Mas a transformação pode ser muito mais significativa do que uma mera expansão da vigilância. Empresas como Uber e Amazon não apenas investiram fundo nos sistemas de algoritmos desde os anos 2010 para limitar a autonomia dos trabalhadores e aumentar suas metas de produção; eles também expandiram os números de terceirizados e freelancers através de gigantes da economia e plataformas como a Mechanical Turk. Ball escreveu que o metaverso será “a próxima grande plataforma de trabalho”, enquanto Zuckerberg declarou que ela permitirá às pessoas “estarem no trabalho e em vários outros lugares, não importa onde elas vivam”. 

No contexto da relação do Vale do Silício com trabalhadores contratados e terceirizados, não temos boas notícias. Trabalhadores das gigantes já alertaram que a redução nas suas condições de trabalho foi o primeiro passo no sentido de ampliar as economias das empresas, e que as tecnologias voltadas para o espaço de trabalho lançadas pelos defensores do metaverso podem ser a chave para emplacar o próximo grande assalto aos direitos dos trabalhadores.

Voltando ao play-to-earn, esquemas similares já existem há anos. No início dos anos 2000, trabalhadores envolvidos com garimpo, principalmente do sul global, poderiam ganhar moedas virtuais em jogos multiplayer online, e então as venderiam para jogadores geralmente localizados em mercados ocidentais. Ball usou esse exemplo do que pode ser feito com os trabalhadores no metaverso; mas, como Merchant disse numa entrevista recente ao podcast Tech Won’t Save Us, nessa visão, “disparidades existentes serão consagradas e transportadas para o mundo virtual”. A visão das gigantes para o trabalho virtual pode parecer promissora, mas, em verdade, tornará mais difícil para os trabalhadores lutarem por seus direitos, serem respeitados e terem qualquer benefício perante seus empregadores.

 

O metaverso precisa ser parado

O metaverso é uma visão expansiva, que pode permitir que o digital colonize muito mais aspectos das nossas vidas.
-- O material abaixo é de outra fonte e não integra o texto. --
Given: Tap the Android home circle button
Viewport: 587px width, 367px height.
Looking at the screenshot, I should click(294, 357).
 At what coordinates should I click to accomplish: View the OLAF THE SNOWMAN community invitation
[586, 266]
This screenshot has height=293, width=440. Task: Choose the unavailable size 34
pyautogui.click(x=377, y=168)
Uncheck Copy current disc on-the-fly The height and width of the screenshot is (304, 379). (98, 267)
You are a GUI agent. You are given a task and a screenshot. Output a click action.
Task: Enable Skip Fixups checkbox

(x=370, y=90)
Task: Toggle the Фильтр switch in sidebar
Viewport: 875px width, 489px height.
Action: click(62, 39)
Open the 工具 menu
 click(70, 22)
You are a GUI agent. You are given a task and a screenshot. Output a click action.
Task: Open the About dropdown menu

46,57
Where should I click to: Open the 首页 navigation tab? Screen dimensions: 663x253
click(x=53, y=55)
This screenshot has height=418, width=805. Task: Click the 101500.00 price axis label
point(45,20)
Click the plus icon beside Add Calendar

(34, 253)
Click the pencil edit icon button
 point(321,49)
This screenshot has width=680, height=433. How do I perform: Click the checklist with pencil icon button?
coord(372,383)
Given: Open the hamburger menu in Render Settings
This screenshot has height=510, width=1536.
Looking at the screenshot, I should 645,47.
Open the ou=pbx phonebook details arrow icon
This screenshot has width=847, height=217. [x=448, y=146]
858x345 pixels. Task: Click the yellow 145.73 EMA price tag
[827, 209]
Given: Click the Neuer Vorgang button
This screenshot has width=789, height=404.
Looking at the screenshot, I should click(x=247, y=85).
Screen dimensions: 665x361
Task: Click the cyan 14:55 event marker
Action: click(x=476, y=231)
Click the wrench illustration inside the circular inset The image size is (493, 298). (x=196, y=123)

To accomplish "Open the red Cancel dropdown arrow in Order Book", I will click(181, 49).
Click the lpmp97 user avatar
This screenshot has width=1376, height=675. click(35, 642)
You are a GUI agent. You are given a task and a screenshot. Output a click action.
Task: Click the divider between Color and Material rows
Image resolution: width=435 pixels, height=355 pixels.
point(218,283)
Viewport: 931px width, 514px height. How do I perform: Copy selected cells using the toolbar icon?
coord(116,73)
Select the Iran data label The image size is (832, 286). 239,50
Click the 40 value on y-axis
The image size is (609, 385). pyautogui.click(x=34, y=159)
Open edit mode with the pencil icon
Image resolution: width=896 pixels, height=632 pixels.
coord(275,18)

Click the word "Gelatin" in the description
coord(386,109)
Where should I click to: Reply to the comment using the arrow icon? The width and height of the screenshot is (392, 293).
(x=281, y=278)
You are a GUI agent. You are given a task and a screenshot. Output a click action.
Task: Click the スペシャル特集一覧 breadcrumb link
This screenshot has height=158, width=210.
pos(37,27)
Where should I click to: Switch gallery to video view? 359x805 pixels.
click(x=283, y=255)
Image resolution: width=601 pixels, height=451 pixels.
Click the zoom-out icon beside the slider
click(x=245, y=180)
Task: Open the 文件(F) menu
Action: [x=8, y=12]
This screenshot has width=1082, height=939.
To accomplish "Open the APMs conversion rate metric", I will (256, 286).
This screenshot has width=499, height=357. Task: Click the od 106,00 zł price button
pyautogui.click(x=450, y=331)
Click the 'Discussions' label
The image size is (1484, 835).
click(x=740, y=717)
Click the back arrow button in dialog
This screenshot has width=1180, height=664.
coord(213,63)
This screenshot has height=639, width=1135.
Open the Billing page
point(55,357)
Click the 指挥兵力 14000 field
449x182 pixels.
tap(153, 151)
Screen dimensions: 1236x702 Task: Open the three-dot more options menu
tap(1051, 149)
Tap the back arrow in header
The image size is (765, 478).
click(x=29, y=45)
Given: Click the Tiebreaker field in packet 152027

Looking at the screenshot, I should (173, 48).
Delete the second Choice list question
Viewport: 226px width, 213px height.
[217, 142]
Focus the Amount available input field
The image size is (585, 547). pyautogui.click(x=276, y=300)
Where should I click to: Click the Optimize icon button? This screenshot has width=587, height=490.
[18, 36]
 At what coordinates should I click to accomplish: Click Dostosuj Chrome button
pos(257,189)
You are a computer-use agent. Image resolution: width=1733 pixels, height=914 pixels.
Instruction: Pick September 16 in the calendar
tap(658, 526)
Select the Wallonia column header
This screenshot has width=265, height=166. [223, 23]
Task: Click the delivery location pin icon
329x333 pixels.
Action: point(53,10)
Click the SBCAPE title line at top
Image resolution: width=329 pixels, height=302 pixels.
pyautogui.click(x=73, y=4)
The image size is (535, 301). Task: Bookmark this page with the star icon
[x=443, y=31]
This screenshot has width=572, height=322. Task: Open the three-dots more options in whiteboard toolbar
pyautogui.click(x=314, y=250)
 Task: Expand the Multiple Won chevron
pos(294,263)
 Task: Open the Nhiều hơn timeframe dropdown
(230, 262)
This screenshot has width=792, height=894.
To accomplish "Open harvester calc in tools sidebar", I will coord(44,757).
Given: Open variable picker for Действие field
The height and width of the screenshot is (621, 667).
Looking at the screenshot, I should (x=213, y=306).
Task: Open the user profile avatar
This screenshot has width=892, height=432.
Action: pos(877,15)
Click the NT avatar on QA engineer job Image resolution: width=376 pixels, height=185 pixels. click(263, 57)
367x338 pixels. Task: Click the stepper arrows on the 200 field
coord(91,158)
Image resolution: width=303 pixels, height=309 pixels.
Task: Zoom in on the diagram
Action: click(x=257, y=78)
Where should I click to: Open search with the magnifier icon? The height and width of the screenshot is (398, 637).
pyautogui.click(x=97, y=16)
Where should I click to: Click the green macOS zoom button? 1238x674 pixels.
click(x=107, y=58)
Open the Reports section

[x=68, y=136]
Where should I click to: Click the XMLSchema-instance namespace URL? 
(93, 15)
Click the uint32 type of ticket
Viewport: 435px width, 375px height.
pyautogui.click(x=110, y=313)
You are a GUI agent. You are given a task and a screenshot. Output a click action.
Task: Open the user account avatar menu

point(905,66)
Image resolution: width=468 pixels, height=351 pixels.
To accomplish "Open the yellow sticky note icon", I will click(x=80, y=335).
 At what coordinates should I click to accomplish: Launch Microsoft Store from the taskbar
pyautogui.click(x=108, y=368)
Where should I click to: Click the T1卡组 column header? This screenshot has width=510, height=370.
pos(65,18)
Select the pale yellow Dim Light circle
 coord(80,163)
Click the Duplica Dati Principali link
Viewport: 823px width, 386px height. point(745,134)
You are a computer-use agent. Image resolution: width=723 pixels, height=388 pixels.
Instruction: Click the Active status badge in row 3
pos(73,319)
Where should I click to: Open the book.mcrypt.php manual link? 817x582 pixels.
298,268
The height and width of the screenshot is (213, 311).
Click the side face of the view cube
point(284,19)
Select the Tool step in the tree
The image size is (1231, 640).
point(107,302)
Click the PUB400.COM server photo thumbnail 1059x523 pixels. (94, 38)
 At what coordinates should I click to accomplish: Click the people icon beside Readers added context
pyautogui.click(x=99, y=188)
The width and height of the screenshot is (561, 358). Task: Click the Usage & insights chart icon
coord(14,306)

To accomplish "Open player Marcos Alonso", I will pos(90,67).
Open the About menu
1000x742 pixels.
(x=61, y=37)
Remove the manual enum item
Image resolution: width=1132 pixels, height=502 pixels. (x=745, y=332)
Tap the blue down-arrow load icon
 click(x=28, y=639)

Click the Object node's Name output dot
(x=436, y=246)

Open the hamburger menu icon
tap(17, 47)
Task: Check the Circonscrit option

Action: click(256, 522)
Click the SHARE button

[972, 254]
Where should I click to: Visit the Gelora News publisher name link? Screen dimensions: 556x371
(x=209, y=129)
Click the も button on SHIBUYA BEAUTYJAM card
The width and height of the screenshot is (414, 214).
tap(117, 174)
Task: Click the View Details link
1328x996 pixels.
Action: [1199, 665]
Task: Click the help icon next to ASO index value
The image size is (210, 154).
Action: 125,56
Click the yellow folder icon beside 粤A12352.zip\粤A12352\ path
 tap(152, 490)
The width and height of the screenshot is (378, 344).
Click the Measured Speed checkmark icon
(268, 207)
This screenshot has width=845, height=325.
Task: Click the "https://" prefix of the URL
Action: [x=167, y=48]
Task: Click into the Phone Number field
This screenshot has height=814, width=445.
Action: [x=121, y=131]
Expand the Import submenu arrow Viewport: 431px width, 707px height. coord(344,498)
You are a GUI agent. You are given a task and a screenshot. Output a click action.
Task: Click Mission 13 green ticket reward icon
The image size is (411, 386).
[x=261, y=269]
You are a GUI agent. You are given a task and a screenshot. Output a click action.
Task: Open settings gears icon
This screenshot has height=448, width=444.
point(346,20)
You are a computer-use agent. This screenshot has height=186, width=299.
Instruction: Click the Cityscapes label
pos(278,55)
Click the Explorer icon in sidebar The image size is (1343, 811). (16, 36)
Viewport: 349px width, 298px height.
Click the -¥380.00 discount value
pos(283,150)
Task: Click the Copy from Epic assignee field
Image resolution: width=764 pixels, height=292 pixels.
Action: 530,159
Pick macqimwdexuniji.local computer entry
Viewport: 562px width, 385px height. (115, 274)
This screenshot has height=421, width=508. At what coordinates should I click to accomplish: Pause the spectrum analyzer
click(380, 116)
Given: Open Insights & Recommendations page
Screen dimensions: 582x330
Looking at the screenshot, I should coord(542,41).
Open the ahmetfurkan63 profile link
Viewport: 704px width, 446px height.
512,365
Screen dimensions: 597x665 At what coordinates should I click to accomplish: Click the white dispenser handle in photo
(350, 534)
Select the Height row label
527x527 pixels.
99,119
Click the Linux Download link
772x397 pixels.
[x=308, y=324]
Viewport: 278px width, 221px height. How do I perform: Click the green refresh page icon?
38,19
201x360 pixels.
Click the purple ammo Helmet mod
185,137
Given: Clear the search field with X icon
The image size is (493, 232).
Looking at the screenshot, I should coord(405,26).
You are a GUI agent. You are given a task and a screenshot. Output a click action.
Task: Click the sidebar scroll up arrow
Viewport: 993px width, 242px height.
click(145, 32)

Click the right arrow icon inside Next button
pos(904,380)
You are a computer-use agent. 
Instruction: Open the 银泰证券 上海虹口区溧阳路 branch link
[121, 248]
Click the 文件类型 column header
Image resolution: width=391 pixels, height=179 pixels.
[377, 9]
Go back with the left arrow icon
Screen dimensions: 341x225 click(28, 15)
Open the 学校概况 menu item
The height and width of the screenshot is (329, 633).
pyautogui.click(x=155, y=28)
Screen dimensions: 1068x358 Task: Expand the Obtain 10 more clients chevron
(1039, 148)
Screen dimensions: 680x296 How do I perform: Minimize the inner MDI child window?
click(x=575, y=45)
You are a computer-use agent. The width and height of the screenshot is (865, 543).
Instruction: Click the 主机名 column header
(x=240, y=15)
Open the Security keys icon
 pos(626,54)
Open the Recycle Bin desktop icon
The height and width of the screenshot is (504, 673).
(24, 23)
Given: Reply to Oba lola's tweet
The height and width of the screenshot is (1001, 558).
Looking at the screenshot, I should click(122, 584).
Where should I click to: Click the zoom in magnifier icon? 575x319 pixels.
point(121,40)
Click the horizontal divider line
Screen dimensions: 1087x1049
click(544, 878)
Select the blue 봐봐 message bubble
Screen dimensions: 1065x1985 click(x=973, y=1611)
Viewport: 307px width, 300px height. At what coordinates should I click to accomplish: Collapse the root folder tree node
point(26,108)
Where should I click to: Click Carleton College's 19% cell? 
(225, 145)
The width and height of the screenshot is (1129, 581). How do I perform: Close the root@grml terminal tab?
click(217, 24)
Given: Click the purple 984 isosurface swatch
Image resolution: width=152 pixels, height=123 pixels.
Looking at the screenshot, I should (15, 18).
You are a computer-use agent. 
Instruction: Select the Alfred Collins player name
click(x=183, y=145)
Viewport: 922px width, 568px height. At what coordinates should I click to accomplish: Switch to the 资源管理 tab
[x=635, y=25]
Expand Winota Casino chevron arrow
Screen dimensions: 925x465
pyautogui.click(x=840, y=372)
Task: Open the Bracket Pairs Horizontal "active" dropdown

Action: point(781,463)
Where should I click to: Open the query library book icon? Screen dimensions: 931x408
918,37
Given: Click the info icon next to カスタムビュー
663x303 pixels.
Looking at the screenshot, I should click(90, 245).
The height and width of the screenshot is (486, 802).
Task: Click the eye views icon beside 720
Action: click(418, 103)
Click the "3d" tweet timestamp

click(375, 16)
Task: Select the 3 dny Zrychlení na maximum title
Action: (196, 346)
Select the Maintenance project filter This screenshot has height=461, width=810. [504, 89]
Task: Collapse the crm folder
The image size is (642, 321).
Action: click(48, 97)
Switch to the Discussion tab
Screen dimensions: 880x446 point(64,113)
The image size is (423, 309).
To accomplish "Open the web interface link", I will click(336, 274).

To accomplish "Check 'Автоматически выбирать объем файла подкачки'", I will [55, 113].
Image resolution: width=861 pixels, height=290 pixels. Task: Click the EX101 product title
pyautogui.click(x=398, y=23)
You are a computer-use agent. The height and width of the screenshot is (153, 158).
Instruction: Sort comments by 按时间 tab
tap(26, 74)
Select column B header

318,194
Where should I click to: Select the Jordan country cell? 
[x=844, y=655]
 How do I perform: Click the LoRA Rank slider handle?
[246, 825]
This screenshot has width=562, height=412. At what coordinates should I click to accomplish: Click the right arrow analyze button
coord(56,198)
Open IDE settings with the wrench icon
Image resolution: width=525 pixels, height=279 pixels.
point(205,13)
Assim como vimos durante a pandemia, as receitas e lucros das empresas de tecnologia subiram quando fomos forçados a passar mais tempo usando serviços digitais ao invés de estarmos fisicamente no mundo. Mas, enquanto o metaverso não alcança as escalas contidas nas visões de Ball e Zuckerberg – se é que um dia alcançará -, isso logo logo poderá ser uma realidade para jogadores e, certamente, para trabalhadores.

Empresas de videogame tiveram sucesso em alterar a forma como os jogos são feitos e em monetizar as estratégias embutidas neles por anos para maximizar os lucros; nesse escopo, as empresas podem facilmente desenvolver serviços obrigatórios e específicos para o uso do espaço de trabalho, assim como eles fizeram com o Slack e o Zoom, dando-lhes um ponto de apoio para expandir ao mercado consumidor. Mas isso não significa que não existem formas de parar tudo isso.

Em 2017, a EA foi forçada a retirar as microtransações e os caixas para saque de Star Wars Battlefront II diante da insatisfação dos jogadores por conta dos recursos de monetização que foram concebidos no modo “pay-to-win” (pague-para-vencer), incentivando as pessoas a gastarem dinheiro real. Após a controvérsia, houve regulamentação em muitos países, e o editor contribuidor da Gamesindustry.biz, Rob Fahey, acredita que os jogos play-to-earn podem enfrentar um escrutínio semelhante. Além disso, há um crescente movimento de trabalhadores da tecnologia, que estão contando com o poder coletivo para forçar um recuo das empresas quando estas ultrapassam os limites éticos ou colocam seus colegas em risco.

O Vale do Silício tende a acreditar que pode fazer o que quiser. Suas maiores empresas ignoraram regulamentações de menor porte, além de terem moldado a forma como nos comunicamos em prol de aumentar seus lucros, a despeito dos danos sociais que causam. Como a pressão pelo metaverso é uma realidade crescente, precisamos estar prontos para nos opor a isso. Mas nós também podemos começar a ir além da visão da indústria tecnológica, que só vê soluções que servem para seus próprios interesses comerciais, e ao invés disso, pensar como a tecnologia pode ser desenvolvida para as necessidades sociais.